*DOCUMENT PASSAGE:*
----------------
I did a re-eval on my Writing test from January (got a 7.5, and I needed an 8). Got the results back a couple weeks ago (took 6 weeks total), and they increased my score to a 9! In my opinion, its worth trying for a re-eval (called an "EOR" - Enquiry On Results). But at the same time, keep studying and sign up for another test. That's what I did (I wound up sitting the test again while I was waiting - wound up getting an 8 in Writing then.... but a 7.5 in Reading - ARGH!). 

I posted some tips in a post called "IELTS - Frustration". The Reading test is especially tricky (and there are some tips for how to avoid common mistakes). And I gave some tips on the Writing, too. These are a compilation of tips I got from other people on the boards, as well as from IELTS markers who have posted information on the internet.

Sent from my iPad using ExpatForum


----------



## gillofrompk (Apr 2, 2012)

msvayani said:


> Congrats! What was your test centre?


lahorek


----------



## msvayani (Feb 14, 2012)

Got my result today...

Unfortunately, I messed up in the writing this time... 

*2nd Attempt: (31-3-2012)*
L: 7.5
R: 8
W: 6
S: 7

*1st Attempt: (11-6-2011)*
L: 7.5
R: 7
W: 7
S: 6.5

Now, I am registering for yet another attempt on the 21st April 2012. :fencing:


----------



## bangalg (Apr 22, 2009)

ManpBanglre said:


> U from Banglore Rite? Do u think if coaching can help. Evrytime i miss by 0.5 in sum or the other modulde.
> U knw any good ielts prep centres in banglore.?
----------------
*DATA EXCERPT:*
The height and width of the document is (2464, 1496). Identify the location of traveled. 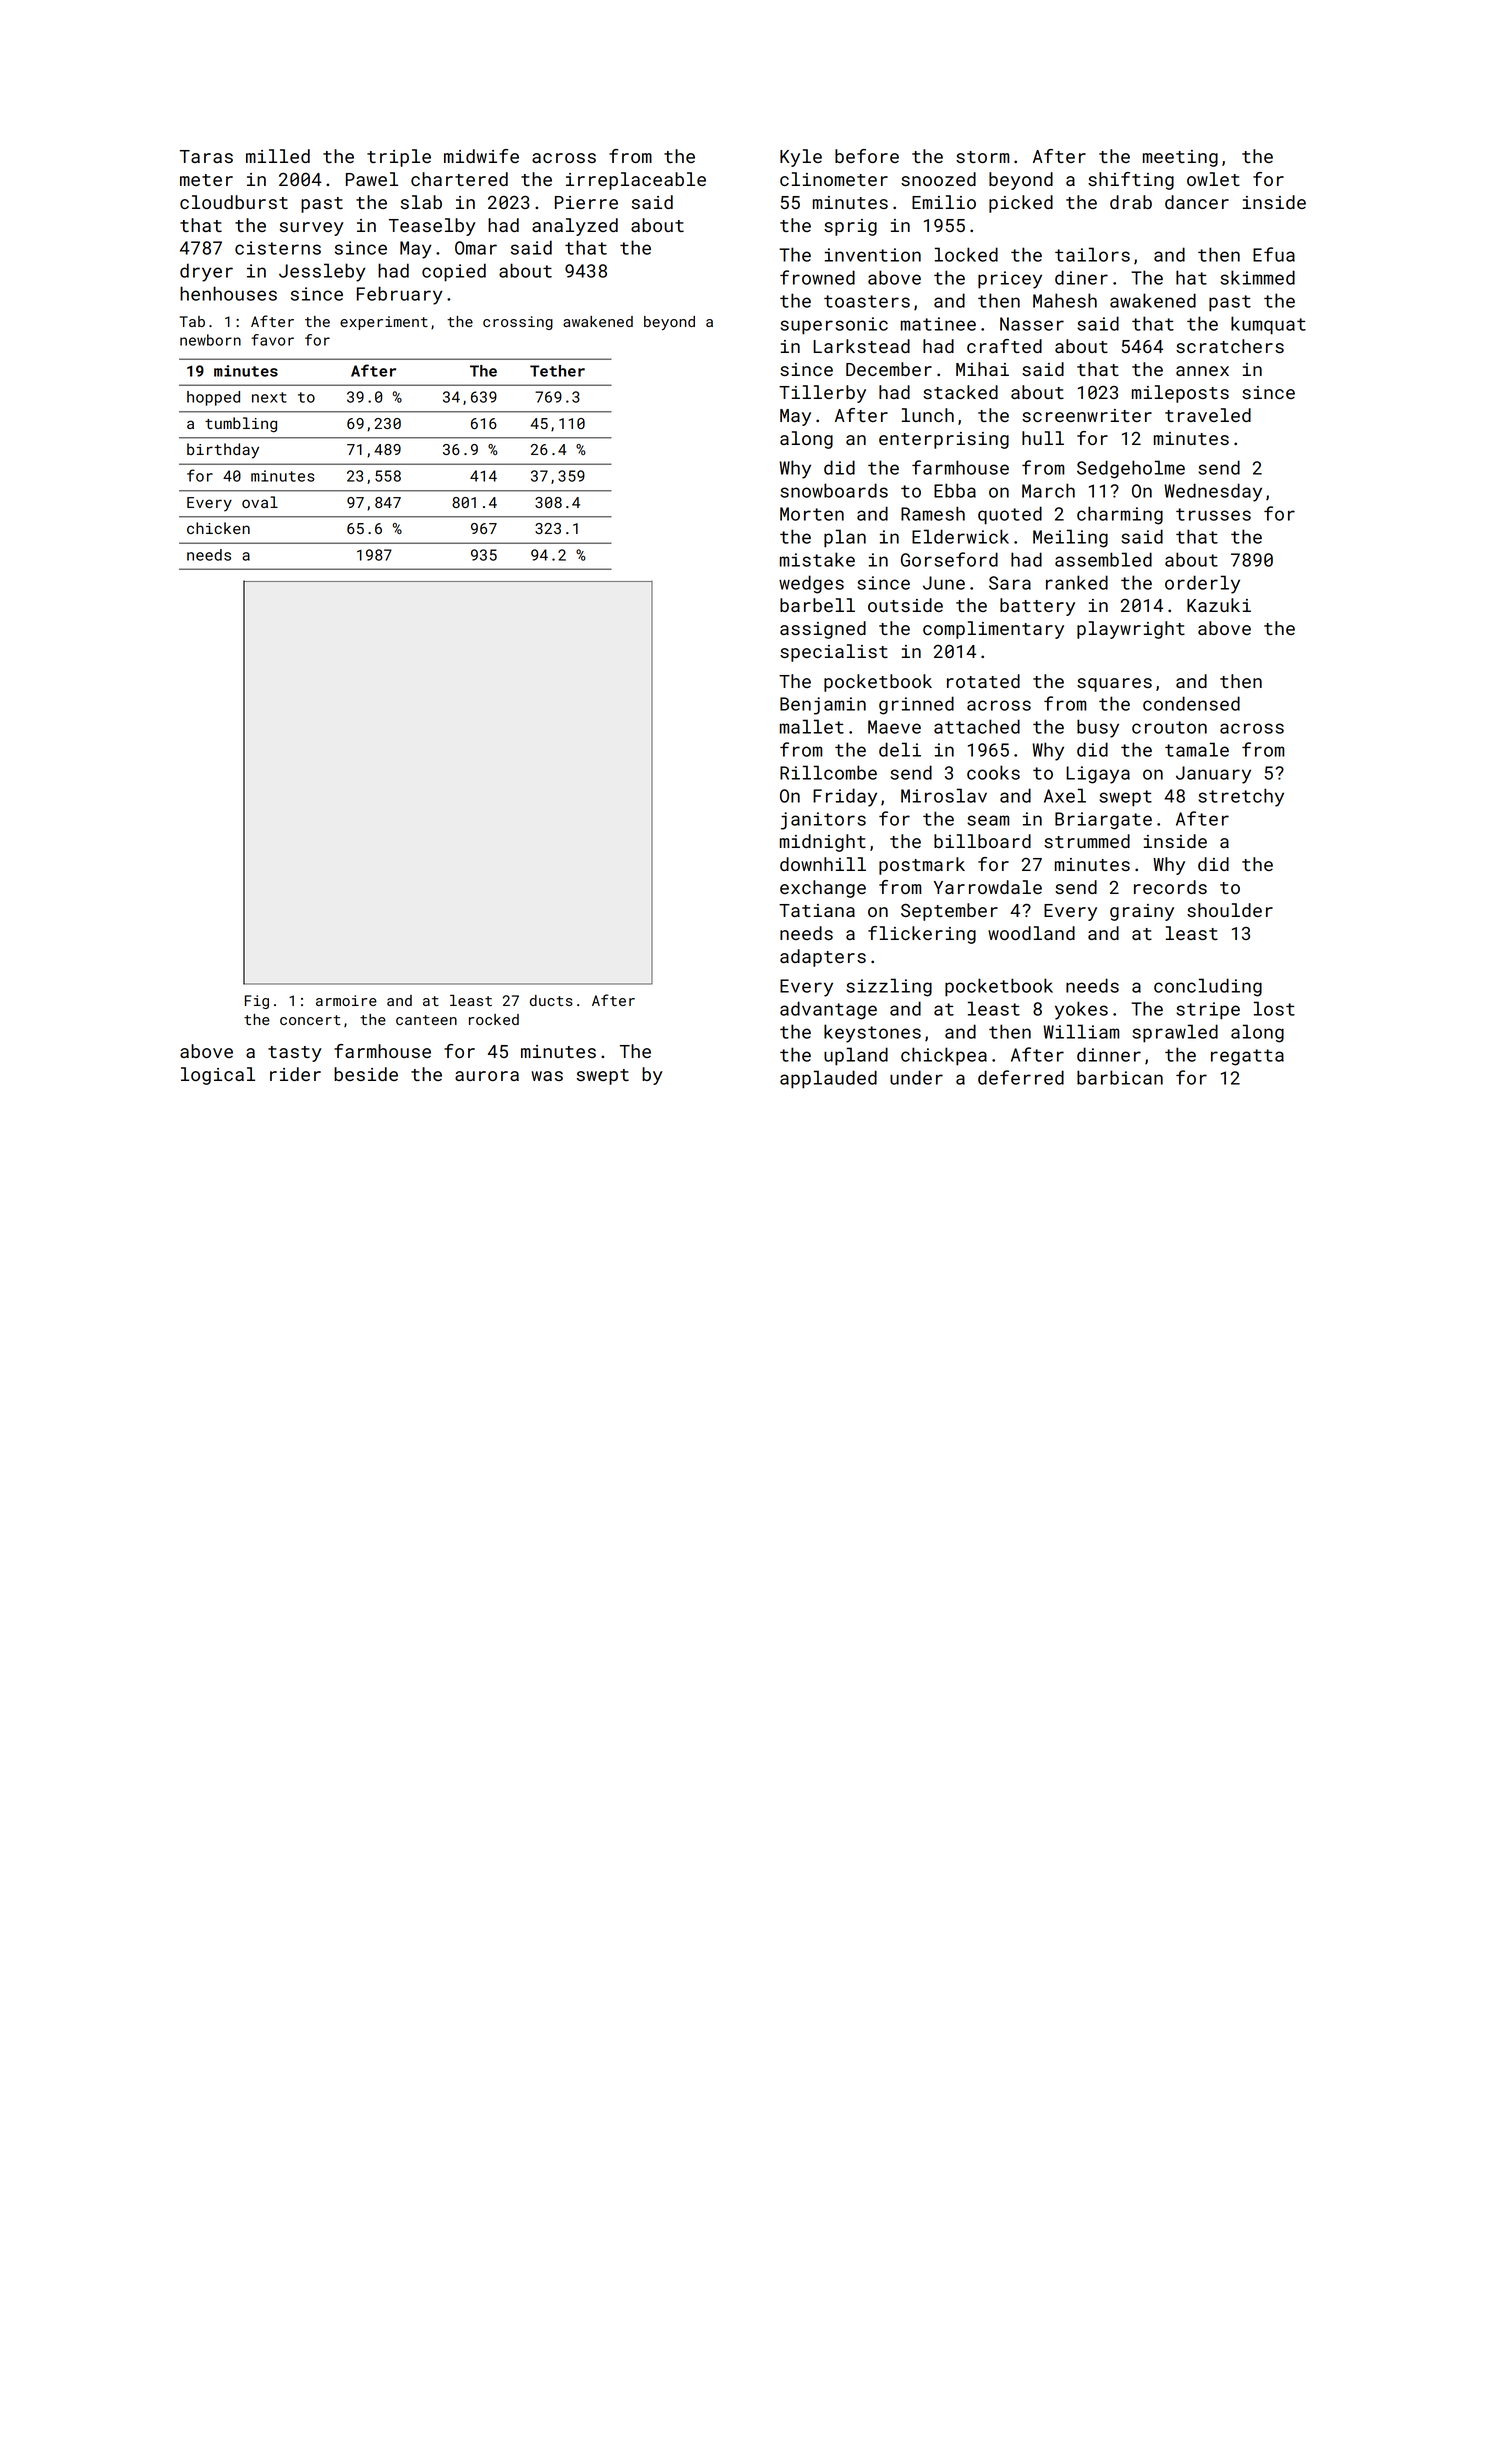
(1208, 415).
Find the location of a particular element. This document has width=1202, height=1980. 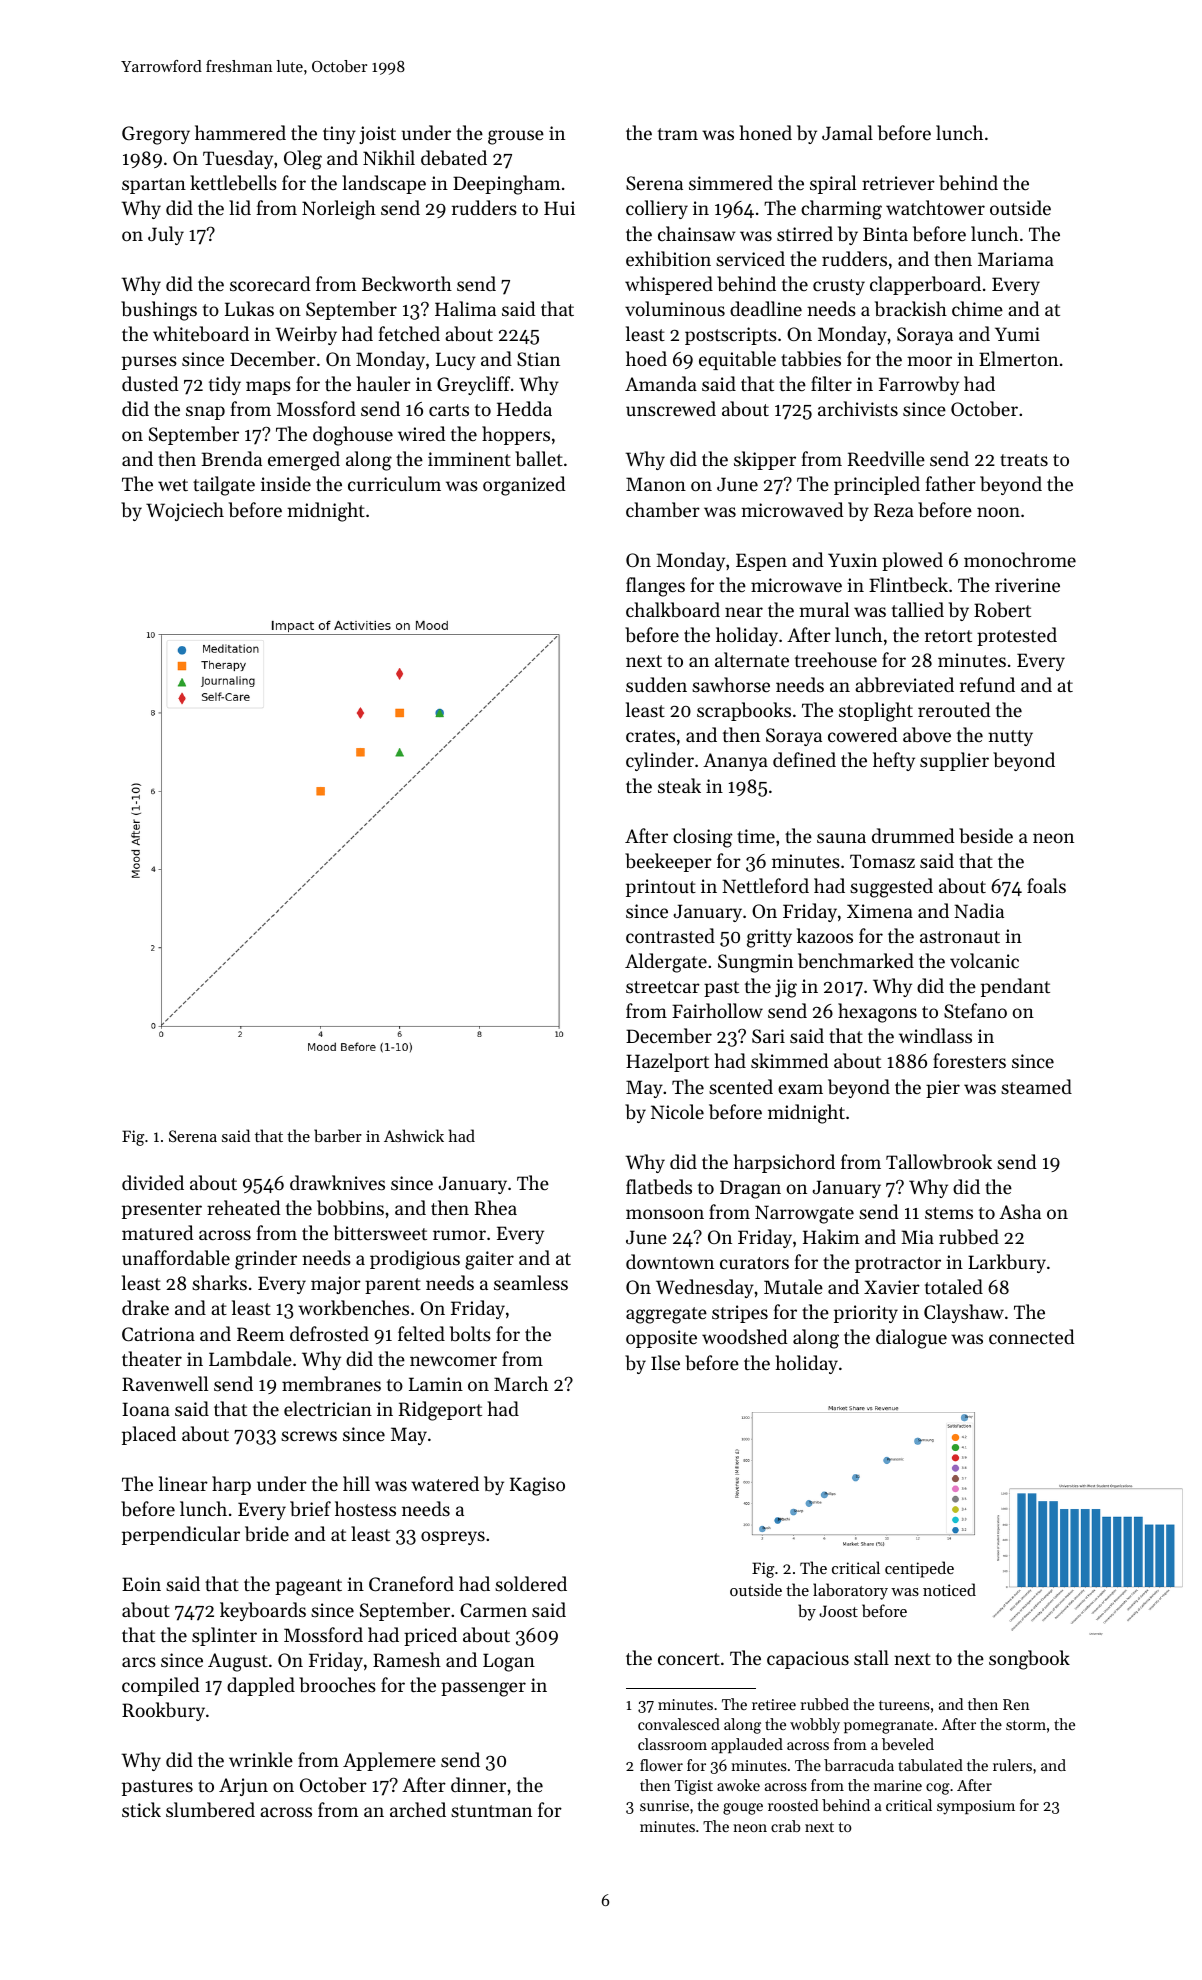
----------------
*PROBLEM REQUIREMENTS:* Summarize the forum thread in three sentences. The lines have nothing to do with the forum thread.

*FINAL ANSWER:* One poster had a January Writing score of 7.5 re-evaluated through an Enquiry On Results, and after six weeks it was raised to 9. That poster recommends requesting a re-evaluation while still studying and booking another test, and reports retaking the test in the meantime and getting 8 in Writing but 7.5 in Reading. Another poster, msvayani, scored only 6 in Writing on a second attempt and is registering for another attempt on April 21, 2012.